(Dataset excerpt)
^^^^^^^^^^^^^^^^

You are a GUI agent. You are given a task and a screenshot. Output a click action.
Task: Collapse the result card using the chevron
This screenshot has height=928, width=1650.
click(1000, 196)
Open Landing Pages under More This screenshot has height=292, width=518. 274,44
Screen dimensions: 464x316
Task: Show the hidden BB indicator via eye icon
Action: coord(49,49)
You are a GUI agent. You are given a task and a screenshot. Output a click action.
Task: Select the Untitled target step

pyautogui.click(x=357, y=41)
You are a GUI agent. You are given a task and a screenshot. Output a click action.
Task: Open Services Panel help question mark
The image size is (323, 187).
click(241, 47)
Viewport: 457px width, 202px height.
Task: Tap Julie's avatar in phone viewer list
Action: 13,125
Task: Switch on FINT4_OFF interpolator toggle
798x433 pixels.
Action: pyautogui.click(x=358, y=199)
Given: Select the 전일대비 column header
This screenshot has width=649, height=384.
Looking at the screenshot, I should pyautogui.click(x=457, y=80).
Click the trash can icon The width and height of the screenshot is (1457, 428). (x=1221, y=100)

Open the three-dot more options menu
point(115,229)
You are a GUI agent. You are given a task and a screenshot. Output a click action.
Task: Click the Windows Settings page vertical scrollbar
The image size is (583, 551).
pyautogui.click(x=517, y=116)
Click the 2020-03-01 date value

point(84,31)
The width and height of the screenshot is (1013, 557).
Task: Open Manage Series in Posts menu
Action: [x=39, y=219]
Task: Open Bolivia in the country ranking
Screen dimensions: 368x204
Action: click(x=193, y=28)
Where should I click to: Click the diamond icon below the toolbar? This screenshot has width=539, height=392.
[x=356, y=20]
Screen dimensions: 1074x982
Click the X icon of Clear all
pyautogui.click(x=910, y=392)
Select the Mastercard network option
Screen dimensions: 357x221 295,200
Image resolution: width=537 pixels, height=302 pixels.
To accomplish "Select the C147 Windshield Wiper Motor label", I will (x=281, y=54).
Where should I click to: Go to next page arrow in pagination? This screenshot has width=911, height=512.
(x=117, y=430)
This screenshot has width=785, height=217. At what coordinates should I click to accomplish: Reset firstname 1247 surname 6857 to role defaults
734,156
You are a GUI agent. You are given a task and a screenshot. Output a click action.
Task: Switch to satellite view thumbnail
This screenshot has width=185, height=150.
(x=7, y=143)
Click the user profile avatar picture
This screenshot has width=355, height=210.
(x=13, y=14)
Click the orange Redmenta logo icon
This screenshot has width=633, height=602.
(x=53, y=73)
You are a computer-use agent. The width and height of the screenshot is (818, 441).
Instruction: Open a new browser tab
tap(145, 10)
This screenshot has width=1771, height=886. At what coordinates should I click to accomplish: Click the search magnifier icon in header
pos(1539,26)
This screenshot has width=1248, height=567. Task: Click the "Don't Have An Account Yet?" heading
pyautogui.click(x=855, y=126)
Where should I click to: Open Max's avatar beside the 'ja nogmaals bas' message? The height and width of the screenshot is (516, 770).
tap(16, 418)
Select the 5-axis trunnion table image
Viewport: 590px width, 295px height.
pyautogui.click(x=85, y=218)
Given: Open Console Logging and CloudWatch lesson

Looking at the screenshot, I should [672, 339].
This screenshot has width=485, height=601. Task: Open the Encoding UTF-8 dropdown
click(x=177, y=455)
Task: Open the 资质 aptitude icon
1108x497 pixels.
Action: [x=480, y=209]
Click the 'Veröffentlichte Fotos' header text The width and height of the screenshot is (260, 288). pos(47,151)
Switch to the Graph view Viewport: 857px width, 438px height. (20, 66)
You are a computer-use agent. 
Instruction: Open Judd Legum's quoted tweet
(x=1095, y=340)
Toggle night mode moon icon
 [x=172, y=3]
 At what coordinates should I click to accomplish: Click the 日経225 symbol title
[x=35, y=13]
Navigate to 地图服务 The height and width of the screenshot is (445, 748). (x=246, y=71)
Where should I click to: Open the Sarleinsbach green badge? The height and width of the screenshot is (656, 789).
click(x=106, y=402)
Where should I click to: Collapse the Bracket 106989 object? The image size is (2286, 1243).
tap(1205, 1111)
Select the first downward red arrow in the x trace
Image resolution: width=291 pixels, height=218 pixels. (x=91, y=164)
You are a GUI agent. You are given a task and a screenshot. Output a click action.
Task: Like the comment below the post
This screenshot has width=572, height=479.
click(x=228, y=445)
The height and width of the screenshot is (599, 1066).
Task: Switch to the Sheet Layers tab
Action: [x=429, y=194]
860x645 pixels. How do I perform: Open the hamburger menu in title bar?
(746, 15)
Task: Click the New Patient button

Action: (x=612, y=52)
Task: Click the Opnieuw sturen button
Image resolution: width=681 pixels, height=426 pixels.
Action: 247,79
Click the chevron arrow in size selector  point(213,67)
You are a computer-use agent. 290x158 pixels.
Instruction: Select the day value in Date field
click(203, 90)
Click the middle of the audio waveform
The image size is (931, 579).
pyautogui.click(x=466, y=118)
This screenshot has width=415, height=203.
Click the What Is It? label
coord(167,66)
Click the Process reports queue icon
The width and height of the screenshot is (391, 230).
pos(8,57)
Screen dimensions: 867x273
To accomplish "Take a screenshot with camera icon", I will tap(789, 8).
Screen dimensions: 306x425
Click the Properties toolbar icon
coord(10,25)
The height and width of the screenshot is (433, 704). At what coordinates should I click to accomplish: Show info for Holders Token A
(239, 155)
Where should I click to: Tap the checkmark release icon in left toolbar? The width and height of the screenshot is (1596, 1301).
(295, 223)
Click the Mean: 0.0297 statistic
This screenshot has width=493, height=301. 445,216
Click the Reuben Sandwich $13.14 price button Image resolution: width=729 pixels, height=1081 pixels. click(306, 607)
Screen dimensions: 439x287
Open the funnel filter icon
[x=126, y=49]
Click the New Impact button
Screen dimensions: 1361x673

^^^^^^^^^^^^^^^^

Stated problem
List each line in the items above that contains the word "dimensions".

Task output
Screen dimensions: 464x316
Screen dimensions: 368x204
Screen dimensions: 1074x982
Screen dimensions: 357x221 295,200
Screen dimensions: 867x273
Screen dimensions: 306x425
Screen dimensions: 439x287
Screen dimensions: 1361x673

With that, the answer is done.